* [TEXT PASSAGE]
BLS Admits “Survey Error” Continues, Resulting In Artificially Lower Unemployment Rate

BLS Admits “Survey Error” Continues, Resulting In Artificially Lower Unemployment Rate

Tyler Durden

Thu, 07/02/2020 – 09:11

Last month we reported that in a report full of statistical glitches and outright errors, the BLS itself admitted that a misclassification error led to the May unemployment rate being as much as 3% higher than reported. Well, guess what: despite knowing it was openly misrepresenting what is the most important US economic data, the BLS continued reporting numbers that contained a “misclassification error.”

Here is what the BLS said about adjustments to the household survey as a result of the Coronavirus shutdowns in June:

As was the case in March, April, and May, household survey interviewers were instructed to classify employed persons absent from work due to temporary, coronavirus-related business closures as unemployed on temporary layoff. BLS and Census Bureau analyses of the underlying data suggest that this group still included some workers affected by the pandemic who should have been classified as unemployed on temporary layoff. 

So the “misclassification” goes on.

However there was some good news: the June error was smaller than the May error:

The degree of misclassification declined considerably in June. BLS and Census Bureau staff have been reviewing survey responses that might have been misclassified. The misclassification hinges on a question about the main reason people were absent from their jobs. If people who were absent due to temporary, pandemic-related closures were recorded as absent due to “other reasons,” they could have been misclassified. When interviewers record a response of “other reason,” they also add a few words describing that other reason. The review of these brief descriptions found that the share of responses that may have been misclassified was much smaller in June than in prior months.

* [EXERCISE TASKS]
A – Decide whether each statement below agrees with the article on the BLS survey error, answering yes or no and quoting the words of the article that settle it: (i) The degree of misclassification grew in June. (ii) Interviewers who record an "other reason" response also write a short description of that reason. (iii) The misclassification depends on a question about the main reason people were absent from their jobs.
B – Write the next part of the article on the BLS survey error, picking up after its last sentence.

* [DATA EXTRACT]

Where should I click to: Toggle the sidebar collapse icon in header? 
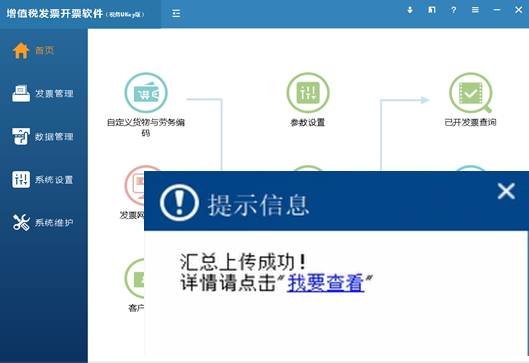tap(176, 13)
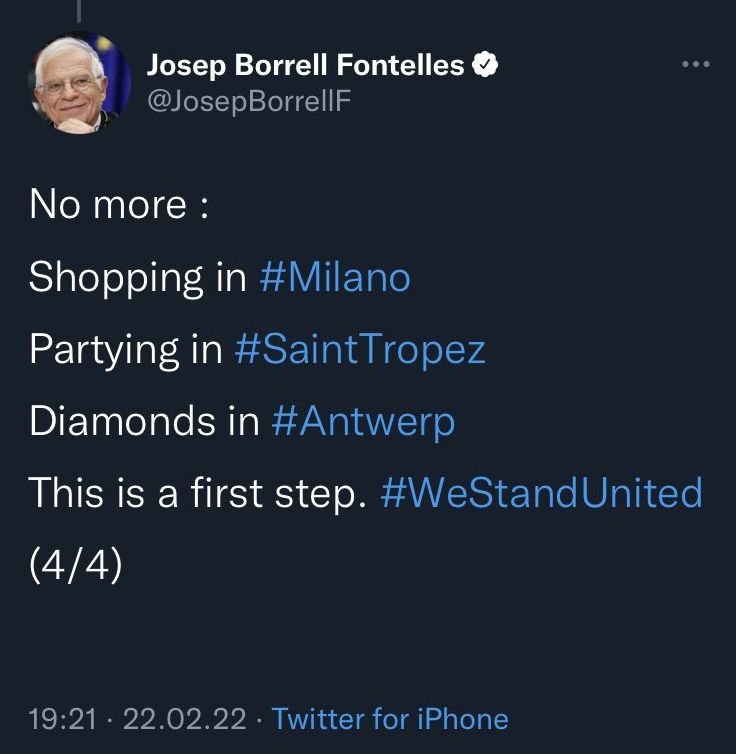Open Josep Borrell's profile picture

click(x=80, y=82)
---
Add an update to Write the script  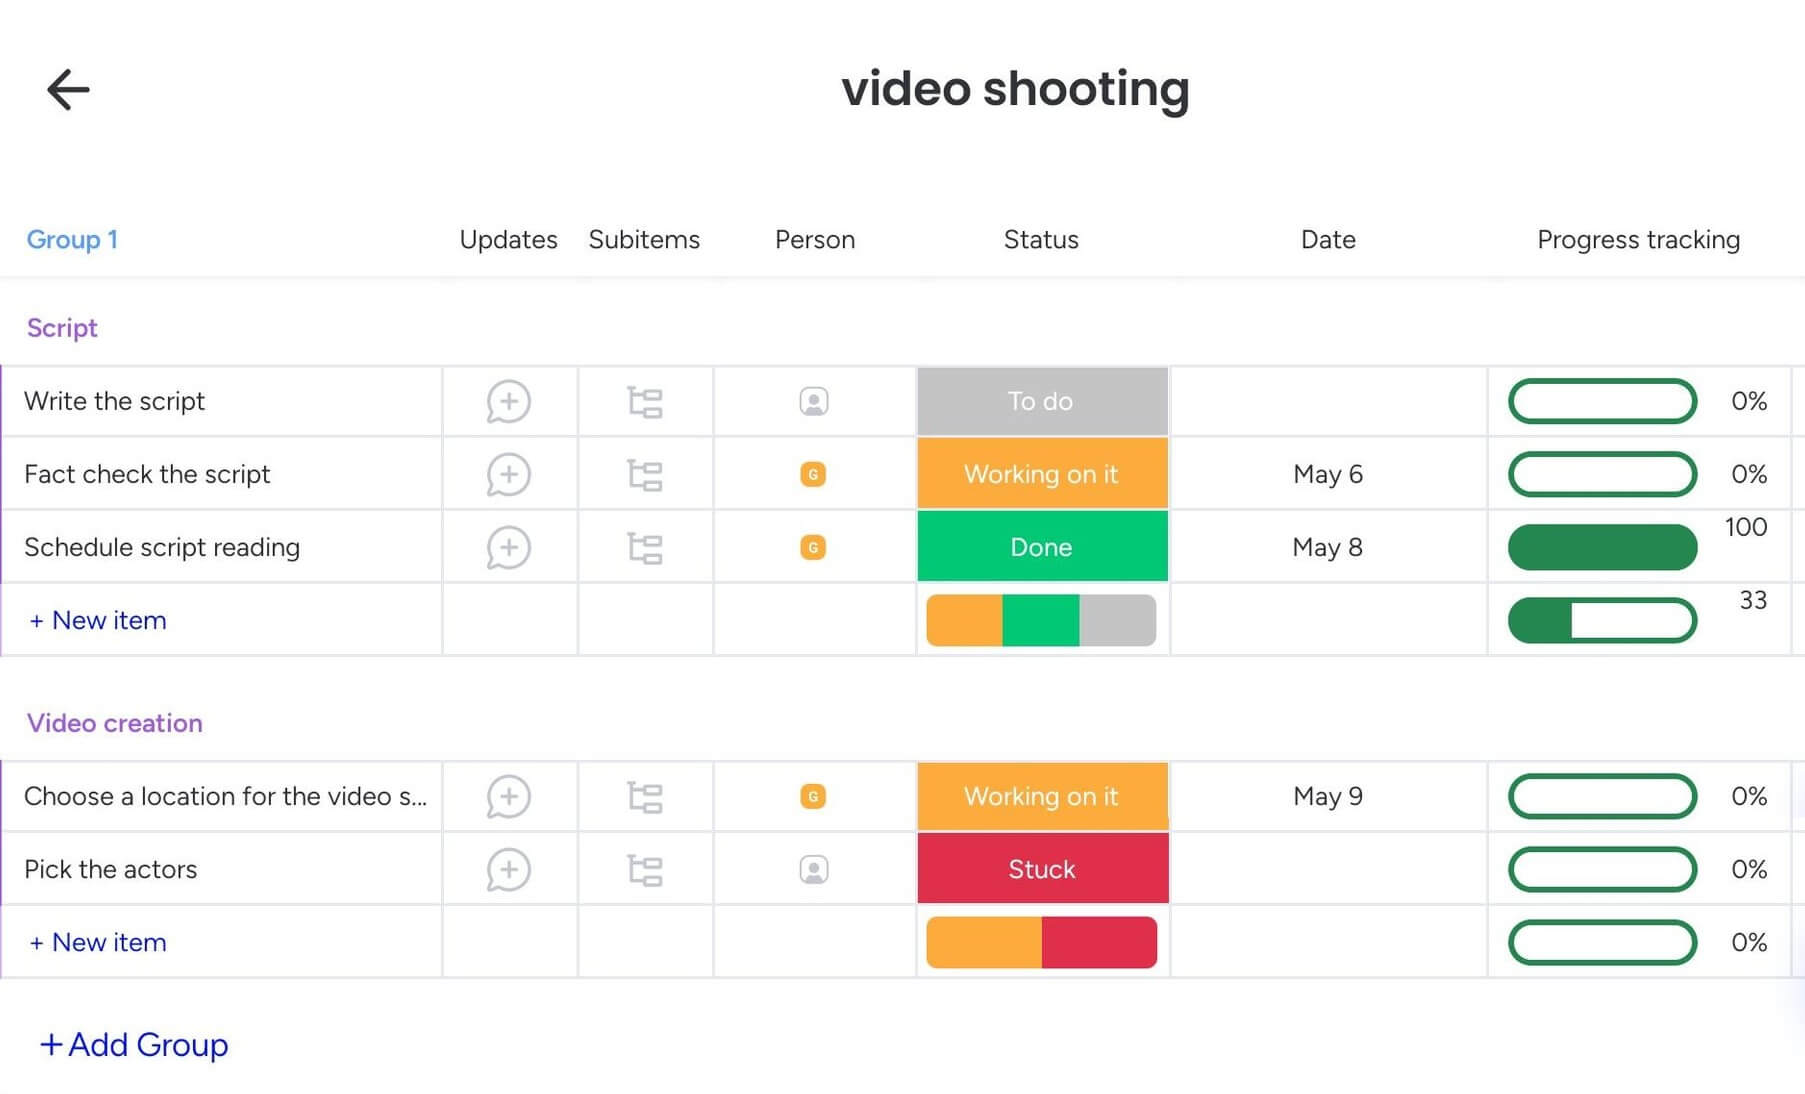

* [RESULTS FOR THE EXERCISE]
A –
(i) No: "The degree of misclassification declined considerably in June."
(ii) Yes: "When interviewers record a response of “other reason,” they also add a few words describing that other reason."
(iii) Yes: "The misclassification hinges on a question about the main reason people were absent from their jobs."

B –
Yet the error is there, and result in an unemployment rate that is “about” 1% higher than reported, which however is a drop from the 3% error in May:

If the workers who were recorded as employed but absent from work due to “other reasons” (over and above the number absent for other reasons in a typical June) had been classified as unemployed on temporary layoff, the overall unemployment rate would have been about 1 percentage point higher than reported.

So the BLS knows there is an error and is hoping to fix it…

“BLS and the Census Bureau are continuing to investigate the  misclassification and are taking additional steps to address the issue.”

… but not yet:

According to usual practice, the data from the household survey are accepted as recorded. To maintain data integrity, no ad hoc actions are taken to reclassify survey responses.       

One can only imagine what other “survey errors” were made but not fixed for the sake of “data integrity.”